How do you choose who to vote for?

Hillary Rodham Clinton’s announcement that she is indeed running for president and with local municipal elections in Geneva reaching their climax the election season is in full swing. The obvious question is: For whom will you vote? Behind that question, the pre-question is how to choose a candidate.

The easiest answer is to follow a political party. A lifelong Genevan Socialist might vote the entire Socialist ticket as could a lifelong Democrat vote along party lines in the U.S. Another variation on this voting-the-party line theme is to follow what local newspapers say. I vividly remember my first-time voting in New York City as people entered the voting booths holding a local newspaper which showed its preferences.
If a person was holding up the Daily News, that person was probably voting Republican. If the person was holding up the New York Post – at that time – the person was probably voting liberal Democratic. Both party voting and newspaper following show a certain lack of independence; the citizen accepts the decision made by the party or newspaper. No individual decision is involved; no crossing party line is required.
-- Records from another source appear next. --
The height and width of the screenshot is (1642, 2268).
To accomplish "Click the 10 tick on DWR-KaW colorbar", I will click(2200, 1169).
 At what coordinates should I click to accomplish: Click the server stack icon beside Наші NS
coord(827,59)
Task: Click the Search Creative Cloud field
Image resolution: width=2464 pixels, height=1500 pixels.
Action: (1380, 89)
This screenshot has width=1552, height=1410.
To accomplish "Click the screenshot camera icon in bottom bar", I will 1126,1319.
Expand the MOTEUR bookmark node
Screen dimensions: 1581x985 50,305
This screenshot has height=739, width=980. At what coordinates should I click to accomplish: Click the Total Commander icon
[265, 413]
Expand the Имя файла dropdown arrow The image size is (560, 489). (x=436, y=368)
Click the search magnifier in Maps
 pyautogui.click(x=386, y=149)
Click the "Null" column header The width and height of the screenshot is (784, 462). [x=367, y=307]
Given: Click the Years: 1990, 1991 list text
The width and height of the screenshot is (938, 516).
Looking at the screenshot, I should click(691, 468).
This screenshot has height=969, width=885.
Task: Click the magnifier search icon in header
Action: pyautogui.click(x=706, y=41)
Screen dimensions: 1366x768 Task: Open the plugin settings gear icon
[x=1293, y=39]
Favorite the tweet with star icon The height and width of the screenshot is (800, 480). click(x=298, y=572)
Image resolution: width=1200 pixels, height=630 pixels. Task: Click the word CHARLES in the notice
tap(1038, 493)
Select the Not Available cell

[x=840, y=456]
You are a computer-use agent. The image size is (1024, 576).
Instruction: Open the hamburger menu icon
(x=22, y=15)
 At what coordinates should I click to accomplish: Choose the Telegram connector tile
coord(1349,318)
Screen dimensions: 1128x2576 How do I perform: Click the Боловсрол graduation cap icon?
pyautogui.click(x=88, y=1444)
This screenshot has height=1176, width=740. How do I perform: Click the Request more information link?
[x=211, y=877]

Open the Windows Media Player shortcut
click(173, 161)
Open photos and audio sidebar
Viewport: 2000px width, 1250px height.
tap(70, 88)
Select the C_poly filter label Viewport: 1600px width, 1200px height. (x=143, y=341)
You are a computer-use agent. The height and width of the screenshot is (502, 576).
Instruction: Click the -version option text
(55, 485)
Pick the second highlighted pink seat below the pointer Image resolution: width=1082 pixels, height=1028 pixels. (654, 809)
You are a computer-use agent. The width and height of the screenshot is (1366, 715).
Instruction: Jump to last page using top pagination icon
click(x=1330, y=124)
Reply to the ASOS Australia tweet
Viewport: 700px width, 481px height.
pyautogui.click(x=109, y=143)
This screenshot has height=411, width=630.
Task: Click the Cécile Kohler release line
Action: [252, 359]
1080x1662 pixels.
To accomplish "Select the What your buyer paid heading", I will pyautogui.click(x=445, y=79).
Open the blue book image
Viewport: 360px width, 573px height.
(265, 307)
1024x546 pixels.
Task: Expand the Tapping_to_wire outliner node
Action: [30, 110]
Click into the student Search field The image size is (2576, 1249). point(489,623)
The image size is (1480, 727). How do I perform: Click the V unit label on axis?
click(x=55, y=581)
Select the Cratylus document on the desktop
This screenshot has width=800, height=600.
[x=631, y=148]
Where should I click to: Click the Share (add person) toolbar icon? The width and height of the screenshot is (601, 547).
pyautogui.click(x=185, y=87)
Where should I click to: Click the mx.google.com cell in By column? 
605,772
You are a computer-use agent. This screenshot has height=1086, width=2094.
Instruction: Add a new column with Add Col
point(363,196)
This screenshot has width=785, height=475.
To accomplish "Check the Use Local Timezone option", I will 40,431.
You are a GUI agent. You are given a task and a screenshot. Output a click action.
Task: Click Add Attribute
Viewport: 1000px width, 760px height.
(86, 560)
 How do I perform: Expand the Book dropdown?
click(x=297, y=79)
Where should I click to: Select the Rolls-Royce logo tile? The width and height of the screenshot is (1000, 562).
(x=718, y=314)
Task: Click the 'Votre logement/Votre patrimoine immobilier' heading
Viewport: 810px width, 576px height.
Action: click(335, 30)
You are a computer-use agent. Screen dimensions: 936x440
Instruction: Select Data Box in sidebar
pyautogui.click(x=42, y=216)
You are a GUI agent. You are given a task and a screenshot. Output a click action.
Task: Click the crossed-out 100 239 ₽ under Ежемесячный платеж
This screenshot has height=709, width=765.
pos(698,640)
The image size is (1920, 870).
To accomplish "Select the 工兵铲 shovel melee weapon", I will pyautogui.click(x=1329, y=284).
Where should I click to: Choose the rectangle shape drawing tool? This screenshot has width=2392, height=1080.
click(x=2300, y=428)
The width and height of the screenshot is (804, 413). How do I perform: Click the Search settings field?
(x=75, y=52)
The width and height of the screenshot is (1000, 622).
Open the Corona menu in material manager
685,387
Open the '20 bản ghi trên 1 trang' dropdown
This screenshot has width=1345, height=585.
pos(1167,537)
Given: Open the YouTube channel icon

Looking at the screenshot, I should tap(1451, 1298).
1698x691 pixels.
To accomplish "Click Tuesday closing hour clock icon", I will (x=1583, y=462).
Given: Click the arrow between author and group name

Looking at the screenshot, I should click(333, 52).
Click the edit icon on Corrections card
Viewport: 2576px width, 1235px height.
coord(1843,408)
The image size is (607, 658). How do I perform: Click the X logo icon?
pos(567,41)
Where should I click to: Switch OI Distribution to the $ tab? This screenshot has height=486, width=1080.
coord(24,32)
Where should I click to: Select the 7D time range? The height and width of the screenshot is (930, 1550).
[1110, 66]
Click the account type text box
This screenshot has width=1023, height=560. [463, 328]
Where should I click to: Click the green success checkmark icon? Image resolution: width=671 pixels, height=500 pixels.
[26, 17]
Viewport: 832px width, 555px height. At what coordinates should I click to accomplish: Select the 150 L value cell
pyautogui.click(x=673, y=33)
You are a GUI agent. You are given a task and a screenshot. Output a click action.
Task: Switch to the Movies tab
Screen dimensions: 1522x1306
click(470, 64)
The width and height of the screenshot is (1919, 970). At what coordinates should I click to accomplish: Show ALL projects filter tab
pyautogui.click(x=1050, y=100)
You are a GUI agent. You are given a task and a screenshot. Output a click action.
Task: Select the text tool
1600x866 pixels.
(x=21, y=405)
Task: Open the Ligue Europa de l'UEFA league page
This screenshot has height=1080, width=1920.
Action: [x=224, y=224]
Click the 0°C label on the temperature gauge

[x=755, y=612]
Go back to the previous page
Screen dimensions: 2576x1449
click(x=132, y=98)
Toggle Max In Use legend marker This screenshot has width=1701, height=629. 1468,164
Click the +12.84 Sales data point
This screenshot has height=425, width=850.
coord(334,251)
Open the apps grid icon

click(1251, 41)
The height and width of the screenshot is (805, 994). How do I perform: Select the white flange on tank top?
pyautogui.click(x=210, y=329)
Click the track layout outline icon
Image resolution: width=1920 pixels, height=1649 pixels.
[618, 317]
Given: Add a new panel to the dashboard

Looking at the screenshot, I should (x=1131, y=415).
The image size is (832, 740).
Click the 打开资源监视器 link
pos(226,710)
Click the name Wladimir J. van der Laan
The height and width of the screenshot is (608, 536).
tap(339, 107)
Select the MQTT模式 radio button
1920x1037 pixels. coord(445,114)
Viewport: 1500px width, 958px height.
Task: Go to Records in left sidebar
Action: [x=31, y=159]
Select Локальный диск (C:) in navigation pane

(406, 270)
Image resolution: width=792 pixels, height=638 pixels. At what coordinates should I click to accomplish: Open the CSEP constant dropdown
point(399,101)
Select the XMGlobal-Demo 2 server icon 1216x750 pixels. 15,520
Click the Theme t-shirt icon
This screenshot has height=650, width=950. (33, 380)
What if we make individual decisions? What if we individually choose for whom we are voting, splitting the ticket by selecting particular candidates we favor in spite of their party or newspaper endorsement. In this case, on what basis do we make our decisions? Why do we prefer one candidate instead of another?
One would hope that several factors enter into consideration, among them the positions of the candidate on major issues, his/her background, associations that the person belongs to, what type of people endorse the candidate. All of these are reasonable, rational considerations.
However, I often hear people give emotional preferences, such as: “The person appears competent.” “I was impressed by how the candidate expressed himself/herself during a debate.” “I have confidence in that person.” All of these are based on trust through communication. It is more difficult to feel confident in someone through the written word. Today, with television and social media, it is easier for a candidate to appeal through personal public relations skills.
The greatest debates in American history were the seven Lincoln-Douglas debates in the 1858 Illinois senatorial election. One has only to read them to be impressed with the seriousness of the issues and of the discussions. The issue of slavery, if not the future of the Union, were at stake.
The first great television debate between John Kennedy and Richard Nixon was decided by the fact that Nixon did not wear makeup and had a haggard look. Kennedy looked more lively and dynamic. If one listens to the debates, Nixon was more accurate and impressive.
Since the Kennedy-Nixon debates the importance of television in political life has become predominant. Voters are impressed by images and performance. More and more candidates look like movie stars. Francois Hollande’s saying “When I am president…” was crucial to his victory over Nicolas Sarkozy. Audiences give immediate feedback to how each candidate is doing. Debates are scored like boxing matches with each contestant trying for a knockout line – Vice-Presidential candidate Lloyd Bentsen telling Senator Dan Quayle “Senator, You’re no Jack Kennedy”.
What does any of these visual communication skills have to do with who we vote for? I would prefer to know more about the candidates than their public visual performances. For example, in Geneva I would like to know how each sitting candidate has voted on crucial issues. What is their record? In Carouge, I would like to know what each candidate feels about more pedestrian streets, more kindergartens, and the future of the Café du Marché.
In the United States, in spite of all the excitement about Hillary Clinton, she failed in trying to change the health care system. What did she accomplish as Secretary of State? Isn’t that more important than her relationship with Barack Obama or how she will use her husband during the campaign?
Images are important. Impressions are important. But one would hope that during this electoral season voters will choose their candidates rationally instead of based on what the candidates seem to be during their performances.